● Énoncé du problème:
Renvoie, sans les modifier, toutes les lignes des entrées ci-dessous où figure le mot "Select".

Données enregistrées
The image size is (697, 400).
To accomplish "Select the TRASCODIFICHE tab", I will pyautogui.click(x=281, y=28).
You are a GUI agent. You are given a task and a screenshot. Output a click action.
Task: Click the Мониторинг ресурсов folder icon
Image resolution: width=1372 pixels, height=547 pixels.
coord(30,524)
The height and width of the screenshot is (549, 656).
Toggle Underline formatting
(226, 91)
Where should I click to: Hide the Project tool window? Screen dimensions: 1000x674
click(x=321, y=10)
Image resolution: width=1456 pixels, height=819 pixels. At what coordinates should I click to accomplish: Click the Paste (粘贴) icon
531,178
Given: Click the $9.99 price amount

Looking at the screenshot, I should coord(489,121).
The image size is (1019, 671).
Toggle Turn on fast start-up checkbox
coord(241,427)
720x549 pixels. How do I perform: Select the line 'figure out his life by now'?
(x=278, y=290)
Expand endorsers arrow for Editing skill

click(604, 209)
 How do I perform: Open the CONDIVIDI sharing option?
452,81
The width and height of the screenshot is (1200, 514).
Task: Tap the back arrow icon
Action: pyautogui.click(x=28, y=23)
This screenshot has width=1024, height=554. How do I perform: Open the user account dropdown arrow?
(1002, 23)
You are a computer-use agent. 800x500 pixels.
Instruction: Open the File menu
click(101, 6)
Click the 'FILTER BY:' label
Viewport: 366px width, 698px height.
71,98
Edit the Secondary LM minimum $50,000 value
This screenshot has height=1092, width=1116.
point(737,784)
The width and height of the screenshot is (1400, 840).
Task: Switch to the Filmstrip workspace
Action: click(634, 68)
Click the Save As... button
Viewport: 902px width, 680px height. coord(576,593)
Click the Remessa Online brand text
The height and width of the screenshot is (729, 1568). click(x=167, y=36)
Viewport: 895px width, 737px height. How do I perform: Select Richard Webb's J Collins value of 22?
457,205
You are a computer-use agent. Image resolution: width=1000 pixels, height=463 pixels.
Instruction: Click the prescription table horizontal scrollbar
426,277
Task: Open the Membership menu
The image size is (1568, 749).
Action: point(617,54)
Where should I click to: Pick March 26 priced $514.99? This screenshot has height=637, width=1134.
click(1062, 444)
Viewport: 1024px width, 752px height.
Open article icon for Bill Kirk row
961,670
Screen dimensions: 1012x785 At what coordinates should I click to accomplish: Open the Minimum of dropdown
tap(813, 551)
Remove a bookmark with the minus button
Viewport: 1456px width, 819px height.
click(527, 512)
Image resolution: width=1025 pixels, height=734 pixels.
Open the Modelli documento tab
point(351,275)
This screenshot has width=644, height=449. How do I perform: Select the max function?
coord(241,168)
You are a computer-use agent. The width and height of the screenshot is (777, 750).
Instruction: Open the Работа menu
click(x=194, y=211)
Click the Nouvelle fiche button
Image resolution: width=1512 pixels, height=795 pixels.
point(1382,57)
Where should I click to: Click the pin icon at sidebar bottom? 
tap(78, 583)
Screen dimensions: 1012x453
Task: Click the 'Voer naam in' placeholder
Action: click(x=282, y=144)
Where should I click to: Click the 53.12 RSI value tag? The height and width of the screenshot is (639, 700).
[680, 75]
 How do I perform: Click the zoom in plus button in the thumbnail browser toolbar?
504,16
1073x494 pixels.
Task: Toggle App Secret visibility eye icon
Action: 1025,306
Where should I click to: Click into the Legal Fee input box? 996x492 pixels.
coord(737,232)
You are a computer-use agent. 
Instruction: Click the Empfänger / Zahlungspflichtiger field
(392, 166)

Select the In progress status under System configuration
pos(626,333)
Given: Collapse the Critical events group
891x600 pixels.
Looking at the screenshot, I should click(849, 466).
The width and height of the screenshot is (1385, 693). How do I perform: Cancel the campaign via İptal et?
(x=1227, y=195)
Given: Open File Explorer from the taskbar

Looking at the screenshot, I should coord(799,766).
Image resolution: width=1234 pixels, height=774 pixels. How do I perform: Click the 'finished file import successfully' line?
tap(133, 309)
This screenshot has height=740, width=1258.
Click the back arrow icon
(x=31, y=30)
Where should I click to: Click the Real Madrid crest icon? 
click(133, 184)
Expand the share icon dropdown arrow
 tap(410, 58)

● Résultat:
To accomplish "Select the TRASCODIFICHE tab", I will pyautogui.click(x=281, y=28).
720x549 pixels. How do I perform: Select the line 'figure out his life by now'?
Viewport: 895px width, 737px height. How do I perform: Select Richard Webb's J Collins value of 22?
This screenshot has width=644, height=449. How do I perform: Select the max function?
Select the In progress status under System configuration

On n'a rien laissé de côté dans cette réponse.